The mundanity of the process doesn’t stop the rest of the group responding with the emotional restraint of a group of Year 11s on the last day of school. As each surviving contestant files in for their croissant and tiny glass of orange juice, the others whoop and applaud and cry and hug. Despite having spent less time together than most queues at bus stops, they’re all apparently very much in love, which would be quite sweet if it wasn’t total bollocks, because this game is all about backstabbing.
While the Traitors are trying to evade detection and throw the others off the scent, there’s a daily round table in which everybody points the finger at a suspected baddie. Think that bit in The Apprentice when the losing team fights over who’s going to be brought back into the boardroom combined with that bit in The Weakest Link where they all pretend to be gutted to vote off Sue from Rotherham and so draw hearts all over their voting board. Aspersions are cast, defences are made and one of the estate agents has to go outside for a little calm down when it all gets a bit much.
It is all a bit much, in the way that people who get cast on reality shows are always a bit much. This concentration of so many personal brands (there are 22 contestants at the beginning) spouting so much personal philosophy under one roof gives every group conversation the feel of doors being flung open on an industrial chicken shed. Cluck cluck I can spot fakes a mile off. Cluck cluck people underestimate me. Cluck cluck I’ve got no filter. Cluck cluck I didn’t come here to make friends.
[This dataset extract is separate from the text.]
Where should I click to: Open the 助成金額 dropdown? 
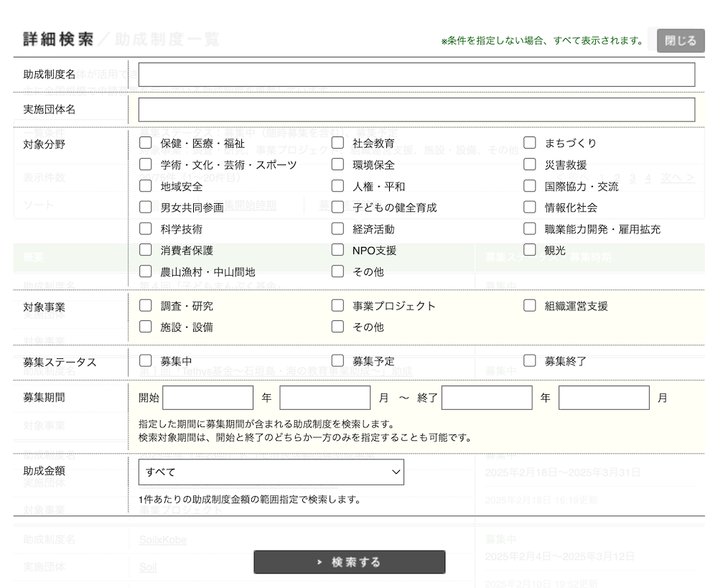(271, 472)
Nobody came to make friends. They came to launch media careers and a chance at the £120,000 prize money. Or more properly, “up to £120,000” because the total depends on how well the group does in a series of tasks. The first of those involves lighting two giant wicker hares on fire using rowboats and a homemade fuse. (“It was using your fingers so you know, it was all really intense.”) The second is a bell-ringing/scavenger hunt combo (“I have never screamed ‘rocking horse’ so loudly in my life!”) And the third involves completing a survey while being spun around on a fairground ride (“My body’s this way up for a reason, otherwise people would just be walking around on their heads.” Well-reasoned.)
The contestants have various plans for their would-be winnings, from buying their mum a house to an amputee who wants to buy herself a bionic hand. One wants to use it to counsel young people, the kind of plan that would once have been funded via a local authority grant rather than a reality TV show prize pot, but then this is the Britain we’re in.
Will the Faithfuls sniff out the Traitors? Signs aren’t good, despite the vibrant deductive powers of the contestant who declared “This looks like the entrance to the castle” when he saw the long path leading up to the castle. They’re all certain they can spot a liar and play other people like violins. Early evidence though, suggest otherwise.
One thing is sure – the best way to watch The Traitors, which is being heavily bet on by the BBC as World Cup counter-programming, won’t be live or on Catch-Up, but on Gogglebox, filtered through whatever the Siddiquis, Jenny and Lee, and Giles and Mary make of it.
The Traitors starts on Tuesday the 29th of November on BBC One at 9.30pm and continues on Wednesday at 9.15pm and Thursday at 9pm. Episodes one to three will also be available to stream on BBC iPlayer on the same day.